Prevenzione del tumore al seno

IL TUMORE AL SENO

 

Il tumore al seno è la neoplasia più frequente nelle donne dei paesi industrializzati ed è la prima causa di morte tra i tumori femminili.

In Italia ogni anno si ammalano di tumore al seno 40.000 donne

 

CI SONO DEI FATTORI DI RISCHIO?

I fattori di rischio che predispongono all’insorgenza del carcinoma mammario sono  genetici/familiari, endocrini e ambientali (stile di vita).

Gli studi più recenti hanno dimostrato come il tumore al seno sia ormone sensibile; uno dei fattori determinanti della malattia è la prolungata esposizione agli estrogeni; le donne con menarca precoce (prima dei 12 anni) e con menopausa tardiva (dopo i 50 anni) presentano un rischio piu’ elevato di sviluppare il carcinoma della mammella.

Di estrema importanza è l’alimentazione: una dieta ipercalorica, un eccessivo consumo di alcool e di grassi animali, sono fattori di rischio mentre il consumo di frutta e verdura risulta essere un fattore protettivo.
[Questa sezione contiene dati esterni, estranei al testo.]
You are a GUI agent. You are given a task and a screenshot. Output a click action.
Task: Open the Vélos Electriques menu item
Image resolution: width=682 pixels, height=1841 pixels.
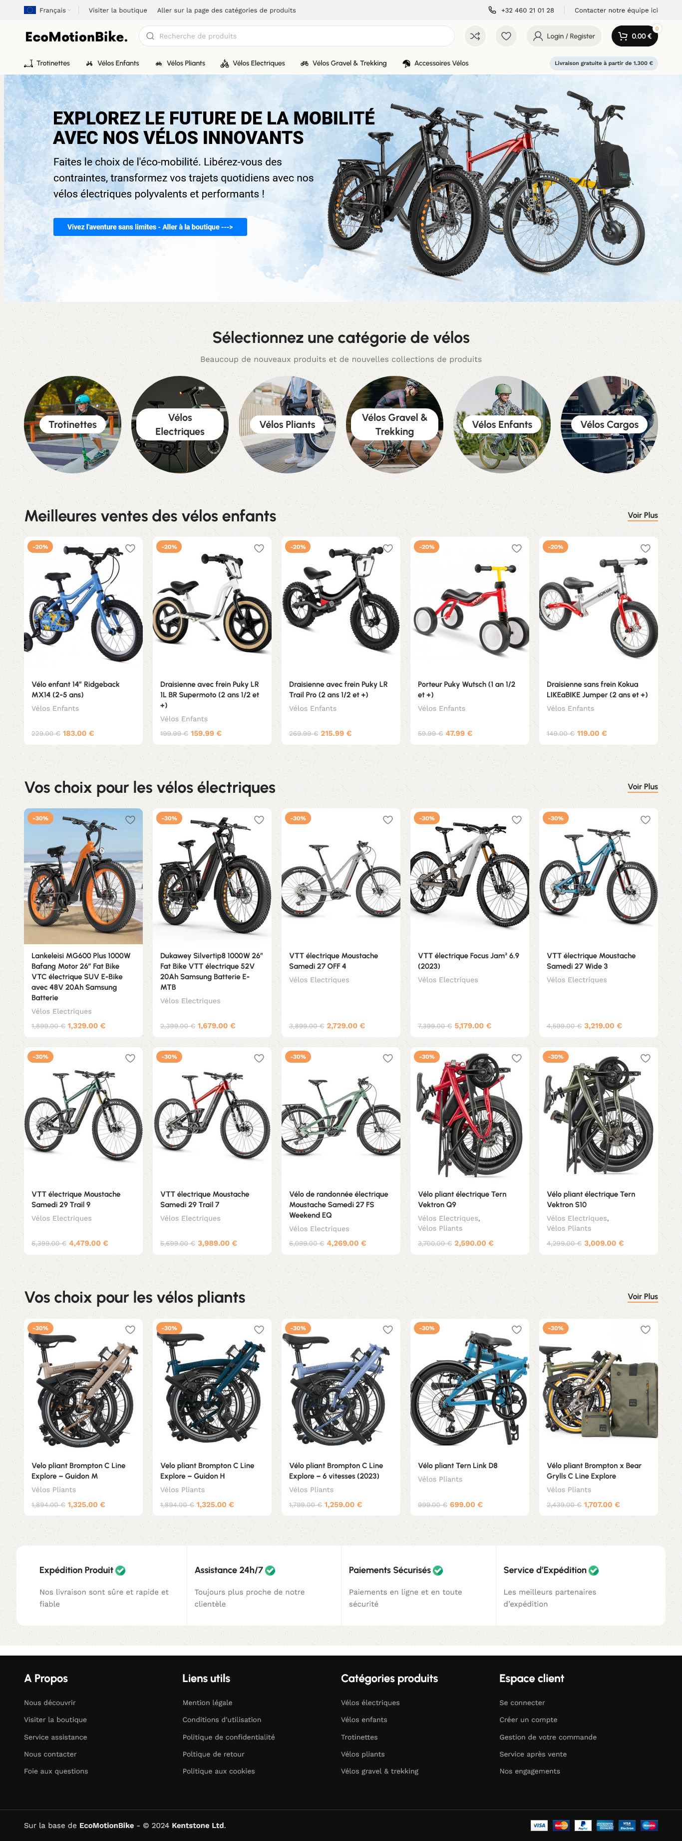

E’ stato dimostrato che le crucifere (cavolo, cavolfiore e cavoli di Bruxelles) hanno una azione specifica contro l’insorgenza del tumore alla mammella.

Indagini di laboratorio

Il nostro organismo metabolizza gli estrogeni (ormoni) in differenti metaboliti i quali possono stimolare o inibire la crescita del cancro; i metaboliti interessati sono due:

Estrone2 (20HE1) che tende ad inibire la crescita del cancro

Estrone16 (16OHE1) che favorisce la crescita tumore

Le donne che hanno una prevalenza di Estrone2 sono più protette rispetto a quelle che hanno una maggiore produzione di Estrone6; basta un semplice campione di urine del mattino per conoscere questi valori e calcolarne il rapporto conoscendo conseguentemente il proprio livello di rischio.

Comunque rimane di estrema importanza la prevenzione primaria del tumore al seno con l’impostazione di una dieta ricca di crucifere (cavolo, cavolfiore e cavoli di Bruxelles) che contengono naturalmente una sostanza (indolo3carbinolo) che spiazza l’estrone16 modificando il metabolismo degli estrogeni. In questo modo si abbassa il fattore di rischio dell’insorgenza del tumore alla mammella.